Sunday, September 27, 2009

September 27, 2009

Anyone who doesn't believe in spirits, or an afterlife, or ghosts has never spent time with an elderly person with Alzheimer's. For the past few days, my dear friend Magdalena (Lena for short) whom is 82 years old, has been "hallucinating". It stresses out her daughter, another person that I chauffeur and also help take care of on the weekends. She has schizophrenia and bipolar disorder. Her name is Lynn and she is the youngest of three children, all girls, but she is the only daughter of Lena's second marriage--which by Lena's account was a happier and healthier marriage than her first marriage. All she continually says about that marriage is, "He is dead, that drunk!"
Where was I...oh yes, ghosts and hallucinating. When I signed up to take Lena around to church and to the convent and just hang out with her, it was known that she had dementia on top of macular degeneration--an eye disorder that can lead to complete blindness. But her dementia is getting worse. Lena keeps asking me if I see "the woman wearing a blue scarf". She has also seen a line of people going into her walls and here recently she has recounted a harrowing tale of a break-in. Not a literal break-in, mind you. Lena told me that some people, "kids" came into her house without her permission and they stayed the night. Lena called the police.
Of course, everyone was gone. Then, when we were out and about, heading to Schoenstatt, she saw people walking in the street in a line. She gasped and exclaimed, "They have the same eyes as the visitors last night! I called the police but they were gone by the time they got there..."

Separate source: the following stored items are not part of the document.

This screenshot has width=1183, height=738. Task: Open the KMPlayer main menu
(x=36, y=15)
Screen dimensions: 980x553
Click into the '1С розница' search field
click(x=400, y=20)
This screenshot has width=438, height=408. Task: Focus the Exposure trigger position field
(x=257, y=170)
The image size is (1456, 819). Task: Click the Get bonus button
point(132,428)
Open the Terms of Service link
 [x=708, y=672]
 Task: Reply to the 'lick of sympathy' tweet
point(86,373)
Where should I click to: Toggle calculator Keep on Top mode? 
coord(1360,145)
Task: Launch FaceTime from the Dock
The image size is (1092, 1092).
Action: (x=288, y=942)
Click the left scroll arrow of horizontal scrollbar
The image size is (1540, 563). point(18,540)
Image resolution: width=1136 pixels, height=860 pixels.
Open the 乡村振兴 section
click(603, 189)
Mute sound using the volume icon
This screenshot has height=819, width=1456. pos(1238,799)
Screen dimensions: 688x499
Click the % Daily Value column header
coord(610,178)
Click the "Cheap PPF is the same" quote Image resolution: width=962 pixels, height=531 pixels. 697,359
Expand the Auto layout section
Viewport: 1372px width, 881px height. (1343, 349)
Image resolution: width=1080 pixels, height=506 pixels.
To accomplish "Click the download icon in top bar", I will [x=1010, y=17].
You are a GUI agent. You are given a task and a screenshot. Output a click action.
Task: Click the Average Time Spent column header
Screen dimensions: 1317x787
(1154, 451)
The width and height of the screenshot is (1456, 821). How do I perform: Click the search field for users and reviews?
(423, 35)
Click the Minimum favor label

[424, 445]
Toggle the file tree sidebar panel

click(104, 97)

Probing, I discussed these people. Lena further elaborated that one washed all of her windows (at her home) and so she let him stay the night with a few others. But she was scared, she said. "I am alone, you know? I told them to get out. It was probably rude but... I was scared!"
Her daughter tried to tell her that she was hallucinating. I found this kind of ironic since Lynn (the daughter I speak of) has schizophrenia and is prone to hallucinating. Inside I am thinking, "Lena, your daughter knows what she is talking about!" Lena swears that these people were real. Nay, ARE real. She muttered several times today, "Next year, I won't let them in."
"They don't speak. I don't understand why they won't talk to me. I talk to them but they don't talk back." I asked her what they looked like and she said, "Like you and me!"
It is my personal opinion that since Lena is so advanced in age and therefore closer to death than we are, she is able to pierce the veil. I get a bit ill thinking about her inevitable passing but I am intrigued by death and the change of energy that we all will experience one day.
I am really drained right now because I am having a "flare up". Usually when they happen I get wiped out of energy, I get a kind of "brain fog" and I can't think coherently. Right now I am doing good just to type this out. Of course, what you don't see is that I am on my back on my couch and I am watching the clock and thinking, "Why can't I feel this tired in the middle of the night?"
It must be the lady in the blue scarf's fault. Dammit. Well I hope you enjoyed this little tidbit of 'nothing interesting really'. I would very much like to share with you the life of Lena--a refugee from Germany who was cast out of "the old country" when the Nazi's were taking hold.
"What did we know about Nazis? We had no radio, no TV....we didn't even have electricity!" Lena says. "It's better, though, that they kicked us out. We were so poor."
Guten abend mein freund. May the strange visitors keep you in good spirits.